2. A detector you haven’t tested is a detector you can’t trust
Every guard built over those two days had a fake bug planted in it first, to prove it fired. The times we skipped that, we were wrong — including the type-check gate that confidently reported “0 problems”.
3. A guard must say out loud what it cannot catch
The dead-reference check can’t see certain files — and that sentence is written in the test’s own header, so it can’t pretend to cover everything. A guard that honestly declares its blind spot is more useful than one that appears comprehensive.
4. Noise kills signal
If the machine-health section had the wrong permissions, it would honestly report “I can’t see the run history” — every single day. A monitor that cries wolf daily is a monitor nobody reads — and at that point it is exactly as useful as not existing.
VIII · The honest endingIt retracted itself six times
What actually exhausted me over those two days wasn’t the number of bugs.
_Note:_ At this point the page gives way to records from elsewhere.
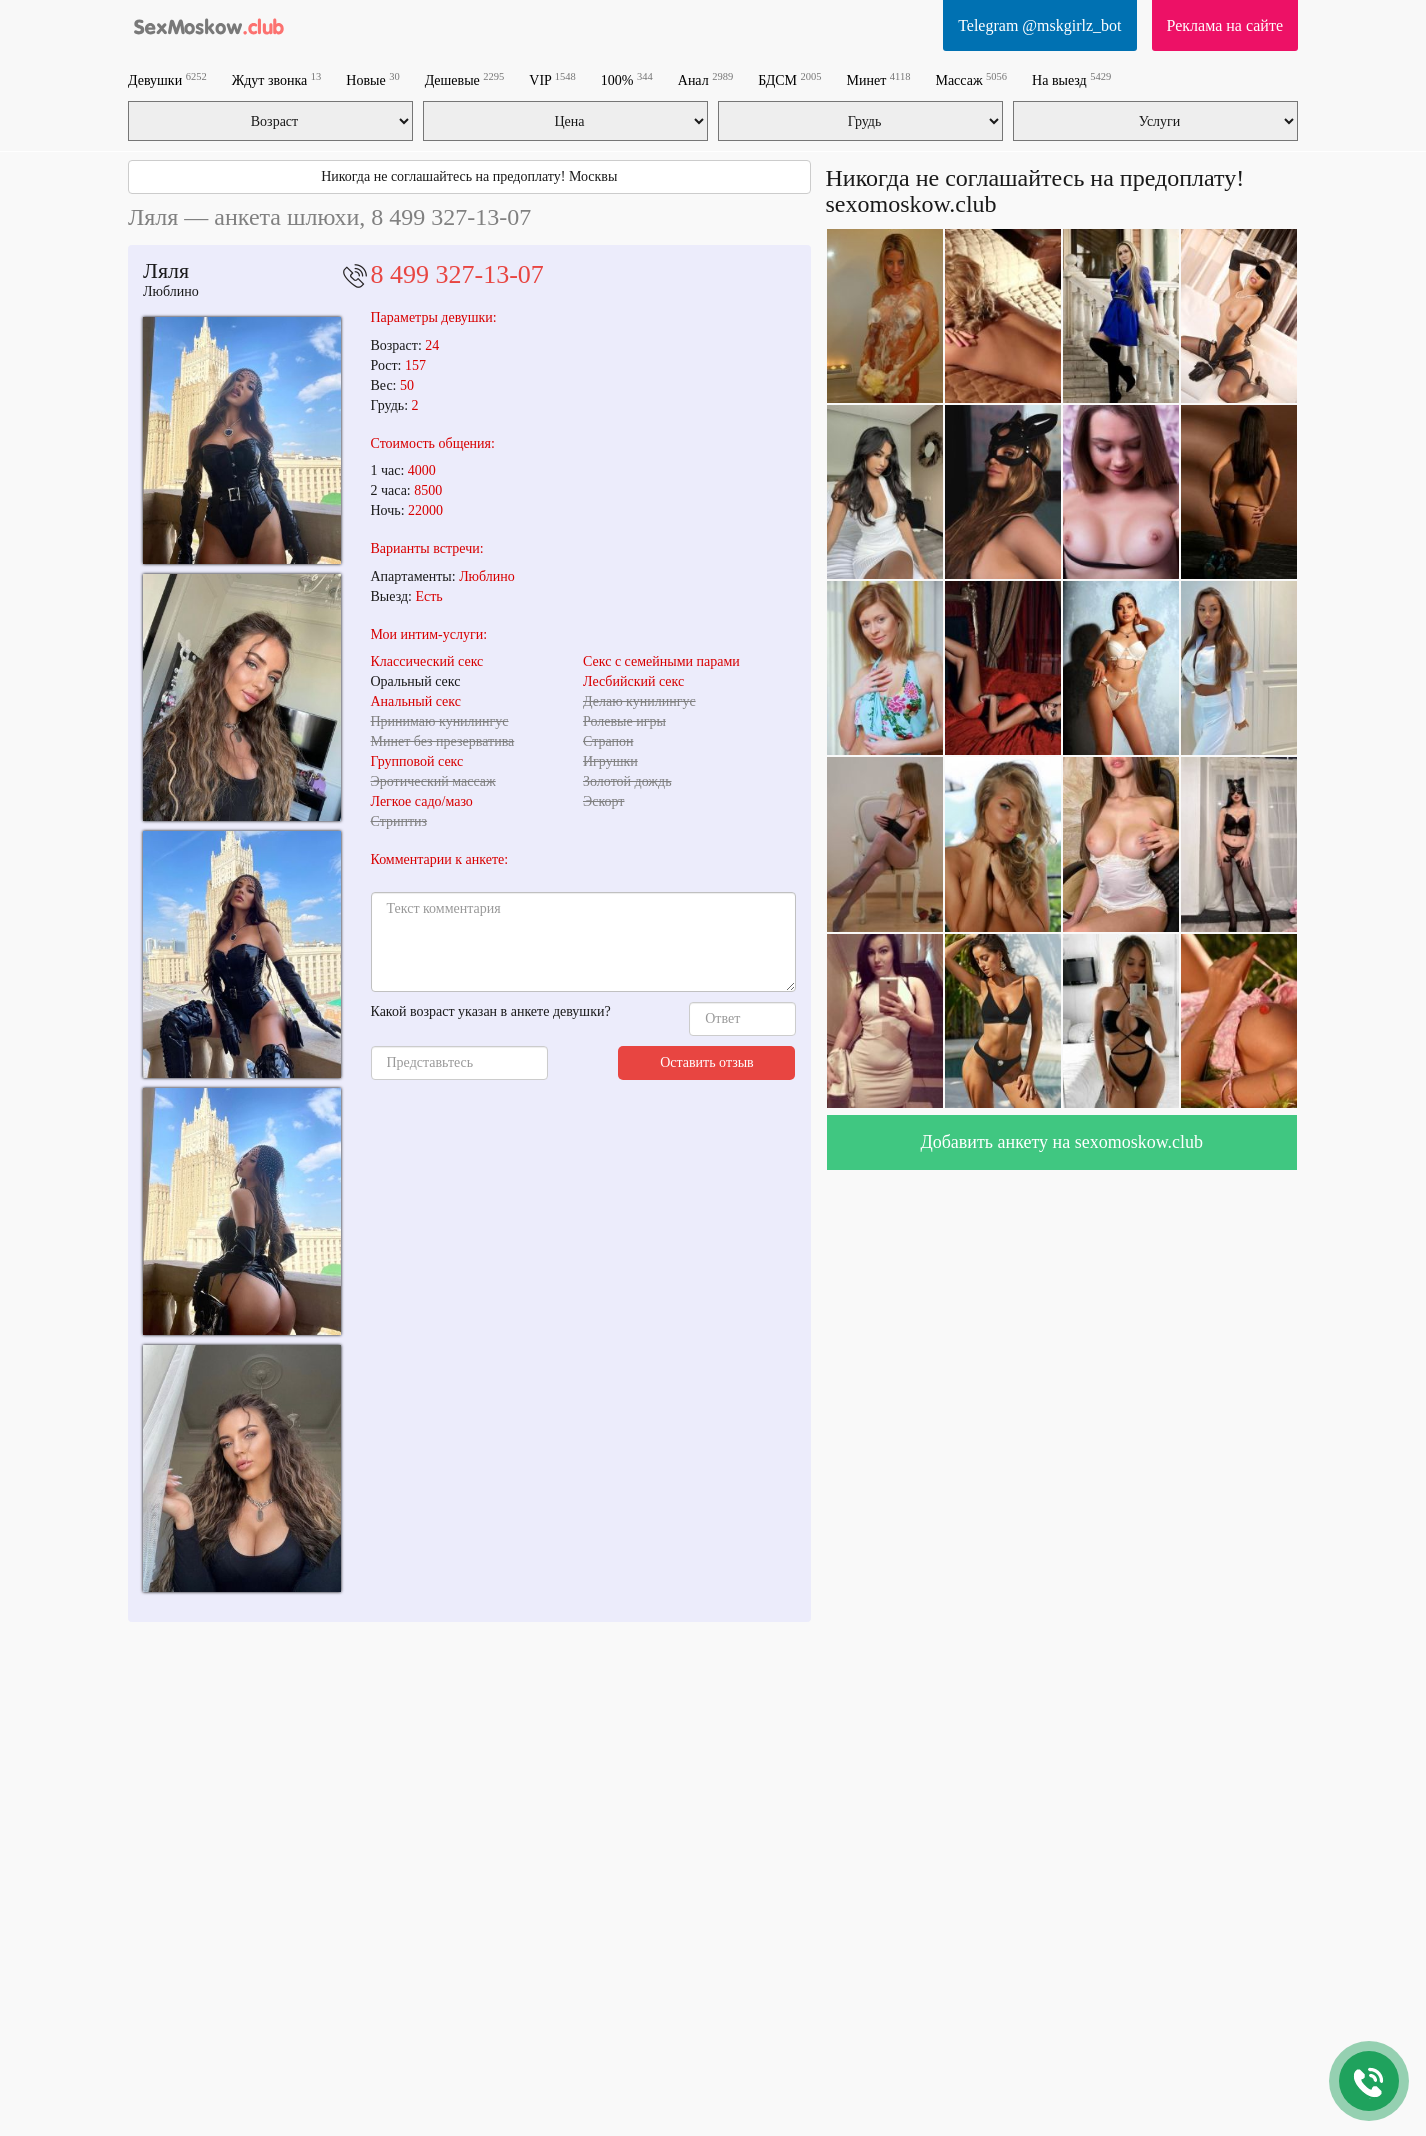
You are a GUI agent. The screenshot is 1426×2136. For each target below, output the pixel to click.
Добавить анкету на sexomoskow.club (1061, 1142)
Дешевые (465, 79)
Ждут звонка (277, 79)
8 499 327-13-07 (457, 274)
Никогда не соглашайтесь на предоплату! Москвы (469, 176)
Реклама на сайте (1225, 25)
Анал (705, 79)
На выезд (1071, 79)
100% (627, 79)
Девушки (167, 79)
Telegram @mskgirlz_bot (1039, 25)
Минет (879, 79)
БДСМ (789, 79)
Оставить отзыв (707, 1062)
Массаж (971, 79)
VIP (552, 79)
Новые (372, 79)
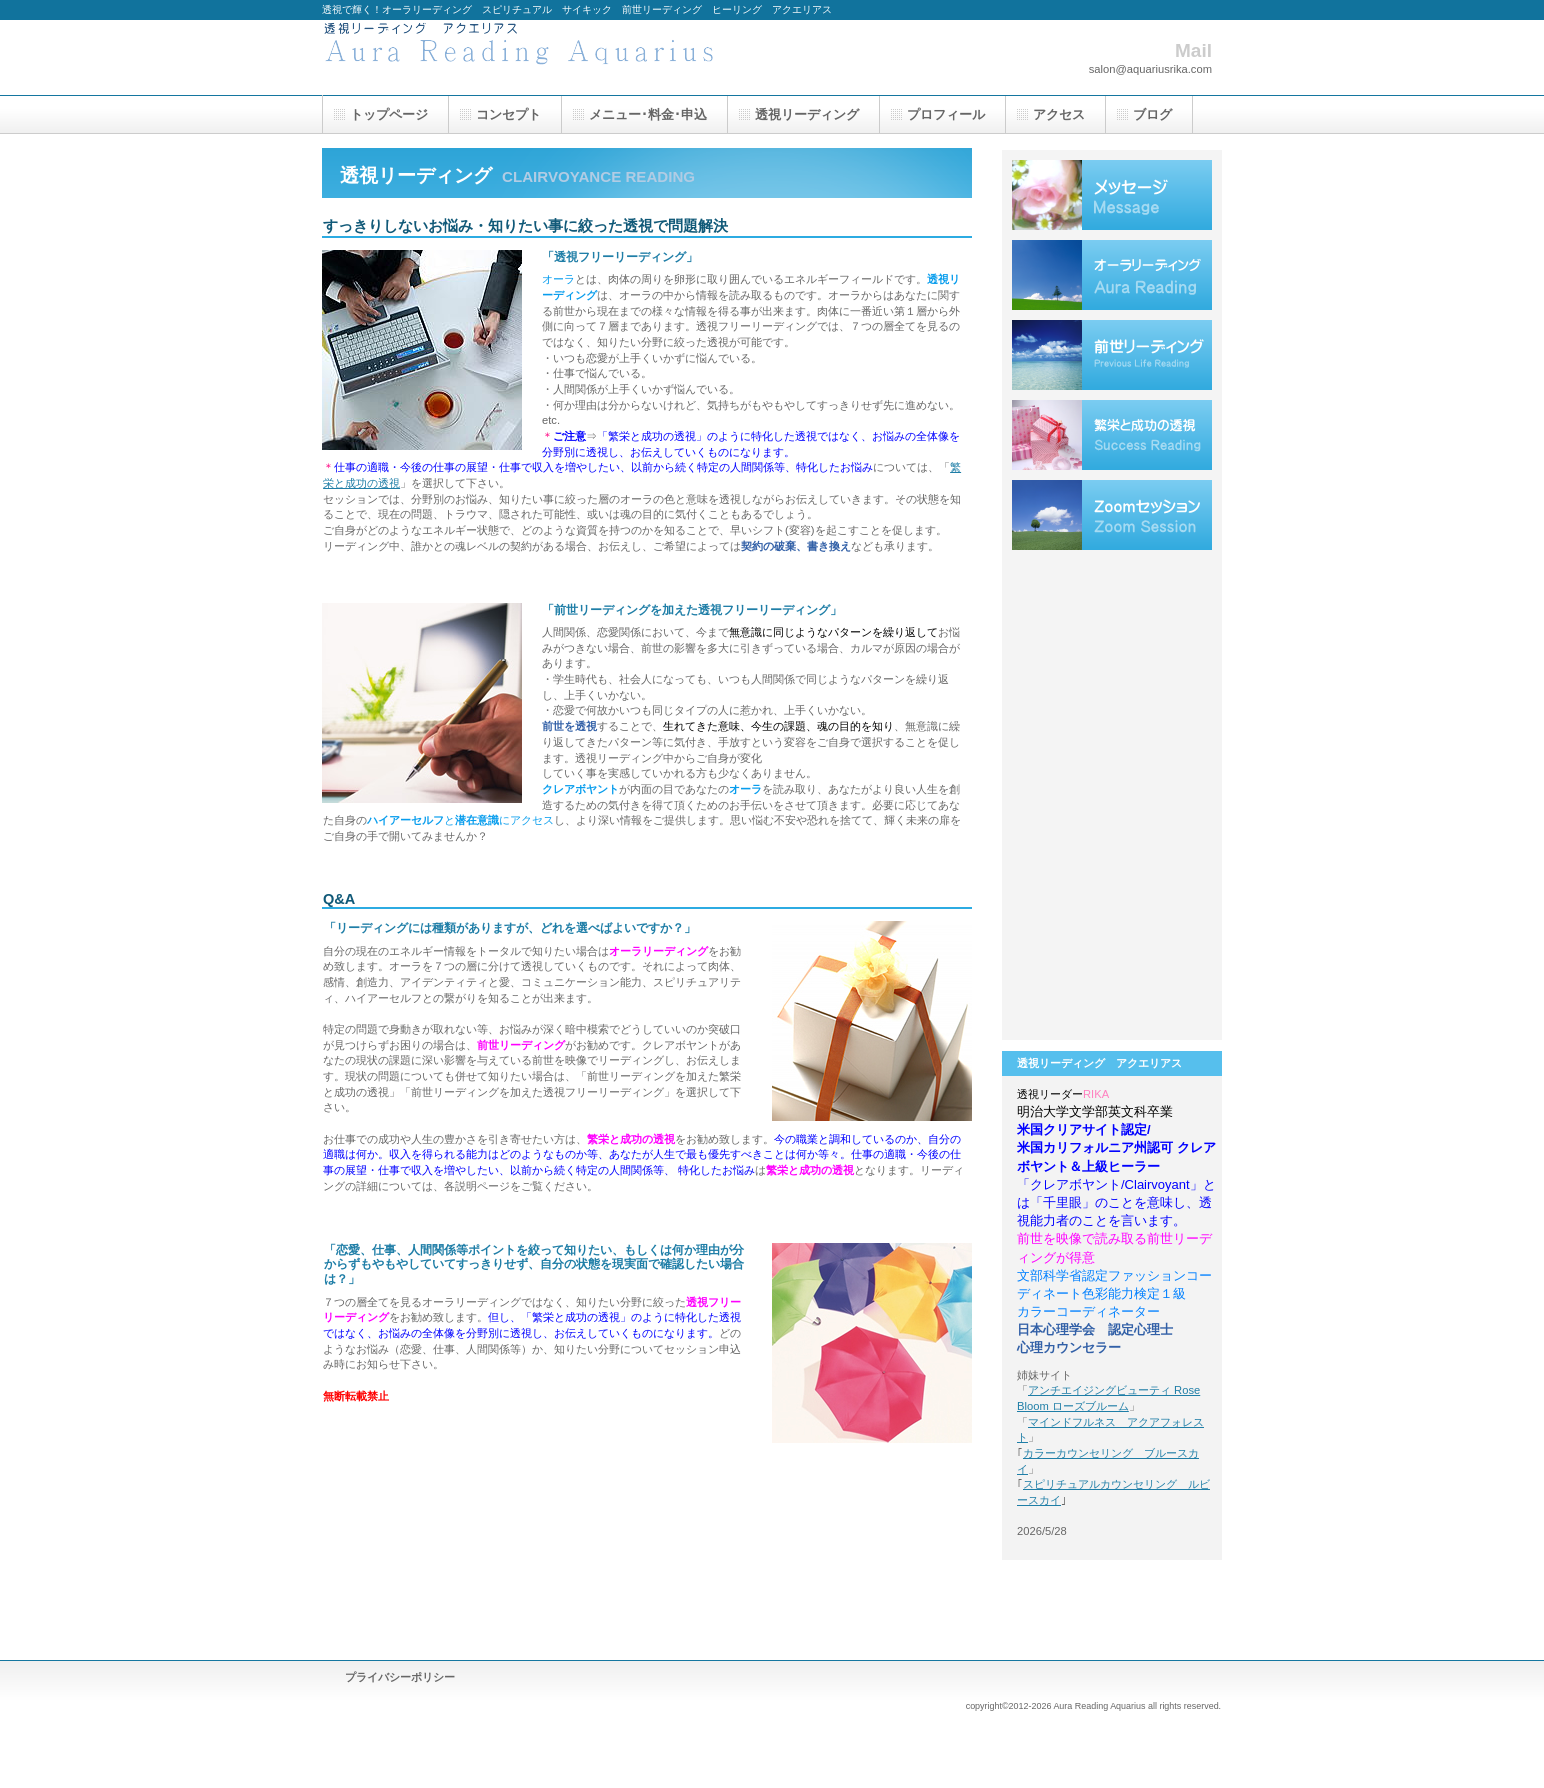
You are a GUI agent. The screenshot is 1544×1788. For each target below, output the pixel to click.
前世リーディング (1112, 355)
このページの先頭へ (909, 1484)
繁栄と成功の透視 (1112, 435)
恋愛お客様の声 (1112, 755)
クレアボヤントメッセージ (1112, 195)
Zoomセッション (1112, 515)
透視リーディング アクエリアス (522, 57)
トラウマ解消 (1112, 675)
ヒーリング (1112, 595)
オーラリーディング (1112, 275)
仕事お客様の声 (1112, 835)
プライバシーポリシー (400, 1677)
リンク (1112, 995)
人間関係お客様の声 (1112, 915)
It was being handed a conclusion, and then having it taken back.
It said 82 when the number was 83. It used grep to judge read-back coverage and got it wrong three times. It trusted a type-check gate it had never tested. And while merging the scripts it planted five landmines that would have detonated in production — an invisible space that makes a tool blow up only at runtime, where the bundler can’t see it and no test reaches it. One of them sat on the path that actually changes live ads.
The difference is this: this time, every one of them was called out by a machine, not walked into by me.
The first landmine was found by accident. After that test was written, the other four were shouted out by the test itself.
So what those two days really produced isn’t a system that got fixed. It’s a system where “it’s lying to me” got LOUD.
The only detector used to be me. Now the detector is a machine — including the one watching itself.
Every number here was read out of the repo by code, on 2026-07-14; the diagnosis is from 2026-07-13. Client names are redacted; numbers, dates and code fragments are verbatim.
Making up a number in an article about making up numbers would have been the funniest thing to happen all week.